**TASK DESCRIPTION**
I need every line that includes the word "Revolution" copied from the material.

**RECORDS FOR THE EXERCISE**
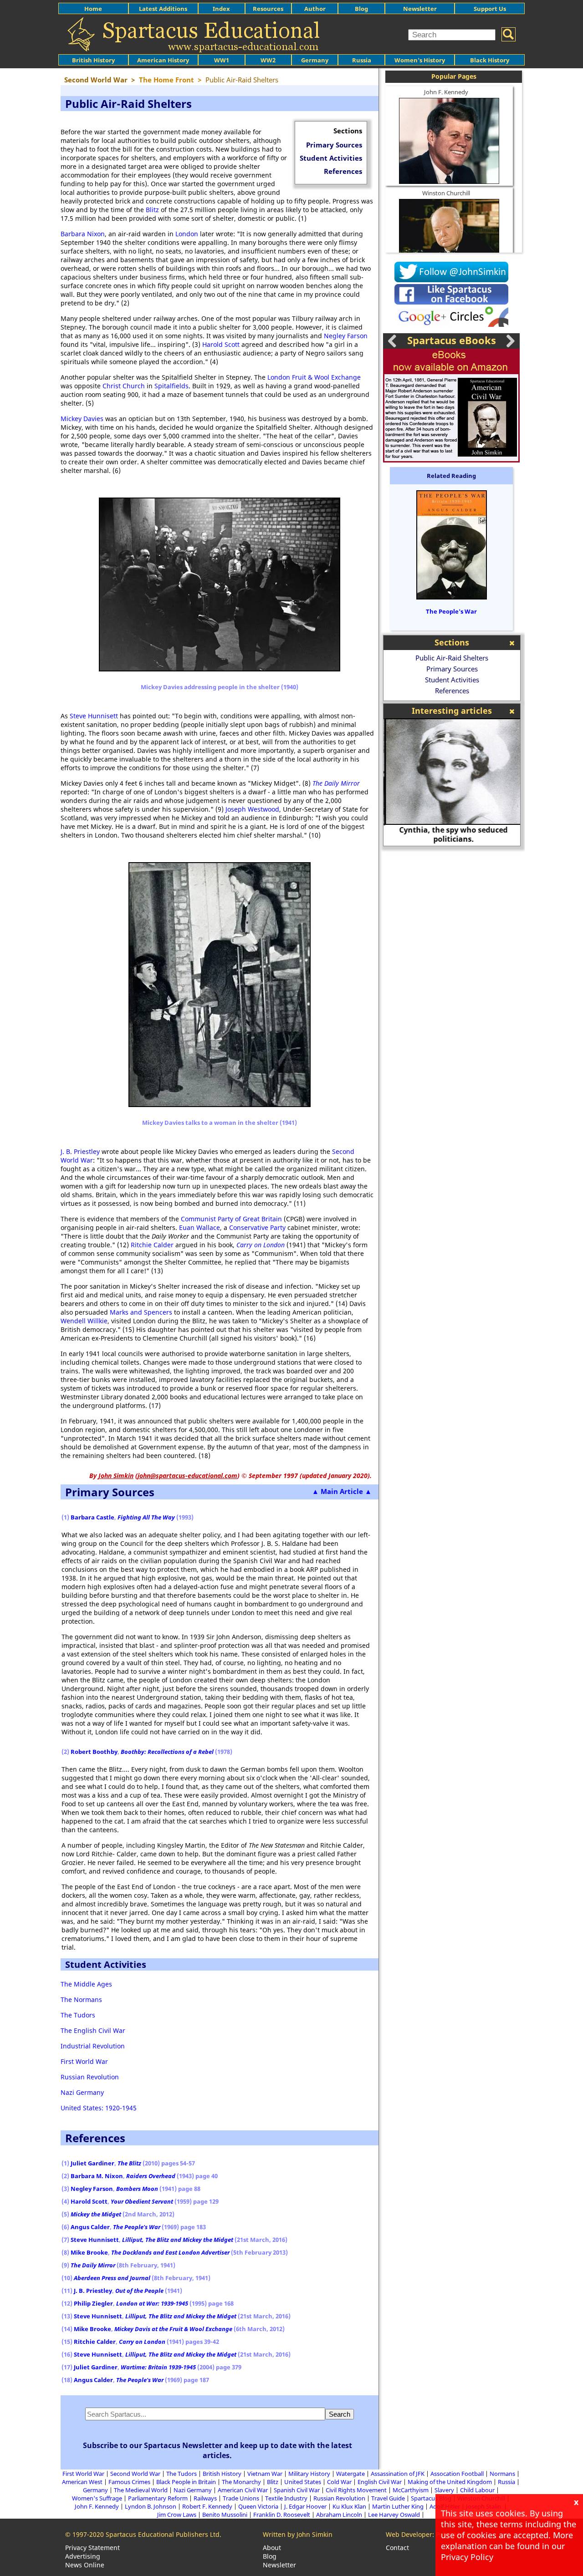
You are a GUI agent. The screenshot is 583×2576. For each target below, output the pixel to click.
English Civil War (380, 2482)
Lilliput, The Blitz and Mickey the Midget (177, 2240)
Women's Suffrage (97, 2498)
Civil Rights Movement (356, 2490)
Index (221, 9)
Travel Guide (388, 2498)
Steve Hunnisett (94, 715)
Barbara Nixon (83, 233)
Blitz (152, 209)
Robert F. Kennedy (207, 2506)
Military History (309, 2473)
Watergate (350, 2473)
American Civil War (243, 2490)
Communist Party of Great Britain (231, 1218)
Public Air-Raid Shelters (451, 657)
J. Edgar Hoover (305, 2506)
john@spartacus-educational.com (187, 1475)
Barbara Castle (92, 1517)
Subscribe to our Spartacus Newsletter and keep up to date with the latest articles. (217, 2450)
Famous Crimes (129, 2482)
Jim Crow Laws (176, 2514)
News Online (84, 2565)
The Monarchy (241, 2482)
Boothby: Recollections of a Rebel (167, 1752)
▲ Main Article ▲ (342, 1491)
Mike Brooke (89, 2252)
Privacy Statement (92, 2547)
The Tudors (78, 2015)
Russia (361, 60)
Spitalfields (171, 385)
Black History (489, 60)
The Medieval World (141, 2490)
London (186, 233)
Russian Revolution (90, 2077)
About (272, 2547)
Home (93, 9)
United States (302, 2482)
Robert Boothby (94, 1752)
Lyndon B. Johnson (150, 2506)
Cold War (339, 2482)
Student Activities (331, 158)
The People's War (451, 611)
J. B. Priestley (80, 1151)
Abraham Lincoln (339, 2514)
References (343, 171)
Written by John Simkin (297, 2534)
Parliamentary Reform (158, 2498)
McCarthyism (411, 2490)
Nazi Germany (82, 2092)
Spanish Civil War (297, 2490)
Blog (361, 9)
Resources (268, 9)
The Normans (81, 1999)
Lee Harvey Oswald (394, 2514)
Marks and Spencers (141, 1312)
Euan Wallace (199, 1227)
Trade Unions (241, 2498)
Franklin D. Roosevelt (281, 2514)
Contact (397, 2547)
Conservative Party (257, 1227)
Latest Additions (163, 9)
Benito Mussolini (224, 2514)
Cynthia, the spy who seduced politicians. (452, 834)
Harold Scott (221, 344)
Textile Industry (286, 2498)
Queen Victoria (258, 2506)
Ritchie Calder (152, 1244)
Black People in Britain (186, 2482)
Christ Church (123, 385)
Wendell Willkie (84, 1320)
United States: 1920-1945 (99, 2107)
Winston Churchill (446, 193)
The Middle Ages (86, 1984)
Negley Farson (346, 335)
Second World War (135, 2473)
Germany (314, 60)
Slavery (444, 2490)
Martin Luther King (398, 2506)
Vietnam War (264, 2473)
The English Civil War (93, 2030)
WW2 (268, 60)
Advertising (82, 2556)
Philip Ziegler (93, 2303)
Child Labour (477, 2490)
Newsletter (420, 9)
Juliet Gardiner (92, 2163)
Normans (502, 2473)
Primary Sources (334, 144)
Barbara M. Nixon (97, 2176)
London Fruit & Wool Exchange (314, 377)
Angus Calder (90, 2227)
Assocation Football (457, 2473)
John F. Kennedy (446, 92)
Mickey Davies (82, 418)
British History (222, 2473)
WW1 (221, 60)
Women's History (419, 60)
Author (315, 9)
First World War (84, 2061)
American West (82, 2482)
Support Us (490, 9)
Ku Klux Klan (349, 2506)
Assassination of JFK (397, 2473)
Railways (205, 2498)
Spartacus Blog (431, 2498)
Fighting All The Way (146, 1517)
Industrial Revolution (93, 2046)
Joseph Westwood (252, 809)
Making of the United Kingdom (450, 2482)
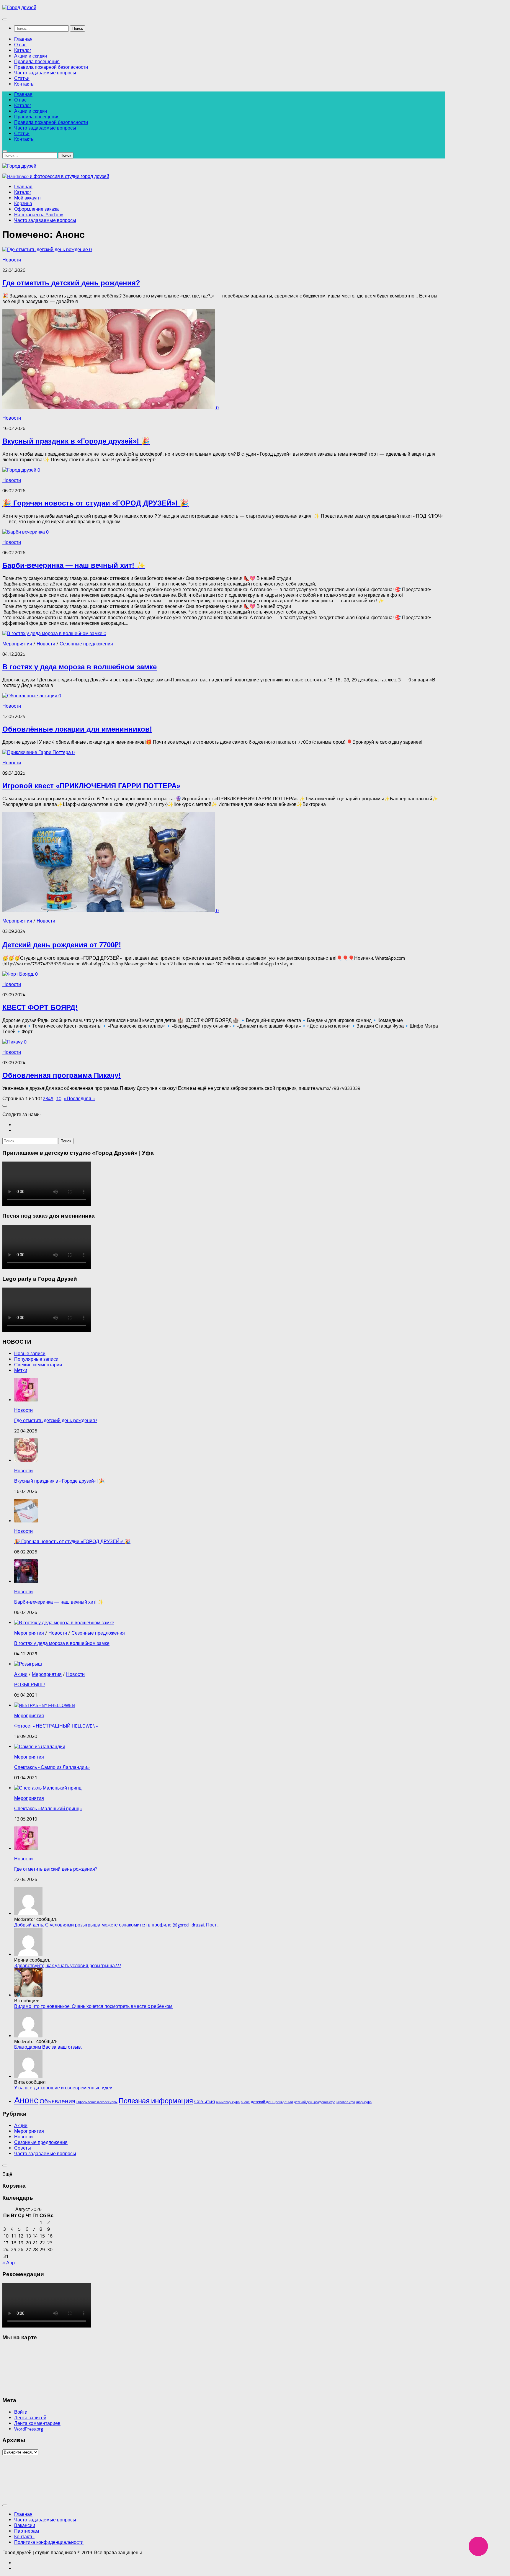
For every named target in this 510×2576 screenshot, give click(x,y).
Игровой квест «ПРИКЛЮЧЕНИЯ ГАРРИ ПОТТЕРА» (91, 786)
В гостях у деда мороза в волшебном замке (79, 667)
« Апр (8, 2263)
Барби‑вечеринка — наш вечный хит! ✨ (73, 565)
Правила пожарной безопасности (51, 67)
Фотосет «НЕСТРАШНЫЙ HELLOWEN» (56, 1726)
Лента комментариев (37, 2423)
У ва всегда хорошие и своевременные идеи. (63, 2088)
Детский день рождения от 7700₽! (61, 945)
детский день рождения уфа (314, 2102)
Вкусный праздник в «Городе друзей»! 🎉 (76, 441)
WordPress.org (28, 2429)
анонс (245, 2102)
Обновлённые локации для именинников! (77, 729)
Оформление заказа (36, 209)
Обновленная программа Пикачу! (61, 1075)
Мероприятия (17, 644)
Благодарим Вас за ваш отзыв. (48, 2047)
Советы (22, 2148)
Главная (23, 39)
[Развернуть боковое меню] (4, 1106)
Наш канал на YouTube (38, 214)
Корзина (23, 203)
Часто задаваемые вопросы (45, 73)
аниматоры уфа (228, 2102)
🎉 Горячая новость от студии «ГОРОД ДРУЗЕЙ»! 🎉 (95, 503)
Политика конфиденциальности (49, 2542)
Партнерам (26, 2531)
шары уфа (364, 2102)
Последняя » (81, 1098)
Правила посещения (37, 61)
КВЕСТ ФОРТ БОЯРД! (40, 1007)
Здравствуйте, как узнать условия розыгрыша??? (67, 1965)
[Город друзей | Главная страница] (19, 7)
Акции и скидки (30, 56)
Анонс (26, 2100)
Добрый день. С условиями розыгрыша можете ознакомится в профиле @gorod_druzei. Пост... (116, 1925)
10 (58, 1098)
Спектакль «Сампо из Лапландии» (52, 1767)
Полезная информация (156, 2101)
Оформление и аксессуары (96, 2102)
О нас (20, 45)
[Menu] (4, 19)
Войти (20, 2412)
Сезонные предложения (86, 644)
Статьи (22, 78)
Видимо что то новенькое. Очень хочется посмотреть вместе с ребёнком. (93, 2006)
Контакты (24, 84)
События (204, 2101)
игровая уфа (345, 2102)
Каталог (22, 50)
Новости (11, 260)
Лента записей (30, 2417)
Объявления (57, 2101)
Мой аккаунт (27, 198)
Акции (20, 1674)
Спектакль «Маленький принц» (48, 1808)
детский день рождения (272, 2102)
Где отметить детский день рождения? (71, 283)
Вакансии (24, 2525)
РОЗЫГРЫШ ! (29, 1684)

**EXERCISE ANSWER**
Russian Revolution (90, 2077)
Industrial Revolution (93, 2046)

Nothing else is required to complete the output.